# Can you hunt in your backyard?



## Jager Pro (Nov 8, 2013)

Not something I would do but was just wondering. I always assumed that you couldn't hunt within subdivisions, however I was reading the through the hunting and trapping guide and saw "safety zones are all areas within 150 yards (450 feet) of an occupied building". Well behind my house there is an oval/rectangle piece of land that is mostly swamps and fields, according to google maps it's 800x500 feet from houses. Does this it is not within a safety zone and therefor open to hunting or would it still be illegal?


----------



## dead short (Sep 15, 2009)

As long as you are at least 450 feet from an occupied dwelling and if it's private property you have permission, it would be legal. 

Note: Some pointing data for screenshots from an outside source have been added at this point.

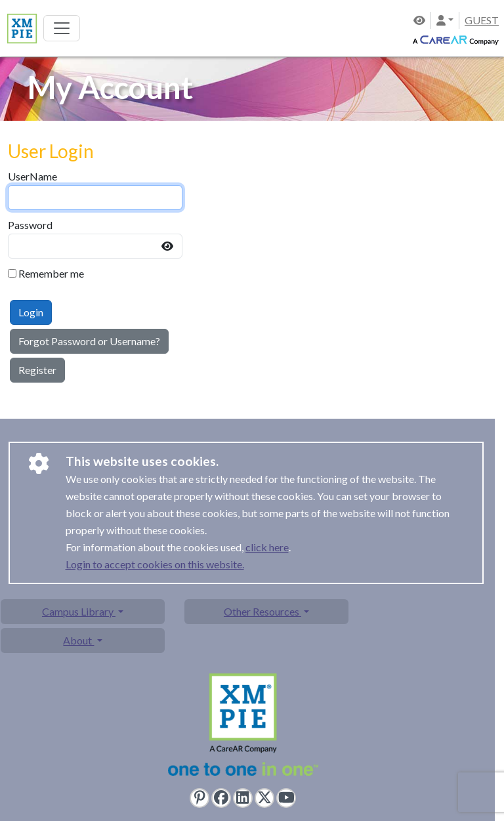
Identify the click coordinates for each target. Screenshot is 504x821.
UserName (32, 176)
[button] (445, 20)
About (78, 640)
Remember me (51, 273)
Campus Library (79, 611)
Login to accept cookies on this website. (155, 564)
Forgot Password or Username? (89, 341)
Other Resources (262, 611)
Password (30, 224)
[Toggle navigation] (62, 28)
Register (37, 369)
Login (31, 312)
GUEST (482, 20)
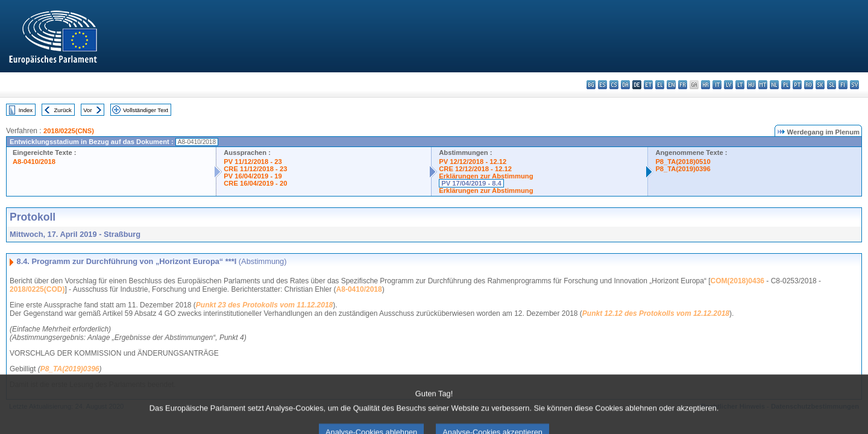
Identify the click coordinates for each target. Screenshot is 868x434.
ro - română (808, 84)
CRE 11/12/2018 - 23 (255, 169)
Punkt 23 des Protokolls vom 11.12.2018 (264, 305)
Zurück (63, 110)
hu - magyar (751, 84)
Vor (87, 110)
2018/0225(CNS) (69, 131)
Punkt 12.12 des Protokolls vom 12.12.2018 (656, 313)
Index (25, 110)
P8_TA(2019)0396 (682, 169)
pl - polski (785, 84)
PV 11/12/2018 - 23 (253, 162)
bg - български (591, 84)
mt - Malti (763, 84)
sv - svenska (854, 84)
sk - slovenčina (820, 84)
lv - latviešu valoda (728, 84)
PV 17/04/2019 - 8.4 (471, 183)
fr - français (682, 84)
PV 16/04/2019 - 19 (253, 176)
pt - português (797, 84)
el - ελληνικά (659, 84)
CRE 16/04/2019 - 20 (255, 183)
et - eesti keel (648, 84)
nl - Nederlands (774, 84)
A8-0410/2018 (34, 162)
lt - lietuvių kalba (740, 84)
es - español (602, 84)
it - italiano (717, 84)
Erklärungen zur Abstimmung (486, 176)
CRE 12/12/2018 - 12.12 (475, 169)
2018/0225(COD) (37, 289)
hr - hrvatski (705, 84)
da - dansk (625, 84)
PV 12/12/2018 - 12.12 (473, 162)
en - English (671, 84)
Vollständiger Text (145, 110)
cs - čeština (614, 84)
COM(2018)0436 (737, 281)
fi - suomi (843, 84)
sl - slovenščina (831, 84)
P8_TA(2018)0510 (682, 162)
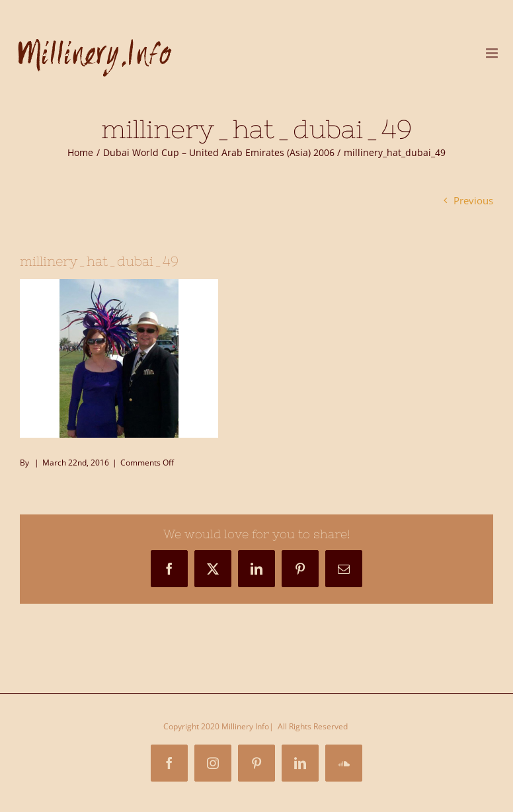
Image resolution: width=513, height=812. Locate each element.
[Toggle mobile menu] (493, 53)
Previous (473, 200)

Unless you are in an area with a local hunting control or there is an ordinance that makes discharging a bow or firearm against the law. 


Sent from my iPhone using Ohub Campfire mobile app


----------



## Contender (May 18, 2004)

Best to check with your township/city/county. There are many areas in Oakland County that are closed to hunting.


----------



## Jimbo 09 (Jan 28, 2013)

After making sure it is legal it would be a good idea to talk to your neighbors ahead of time to see if they would allow you to track a deer onto their property if need be.


----------



## Jimbo 09 (Jan 28, 2013)

Contender said:


> Best to check with your township/city/county. There are many areas in Oakland County that are closed to hunting.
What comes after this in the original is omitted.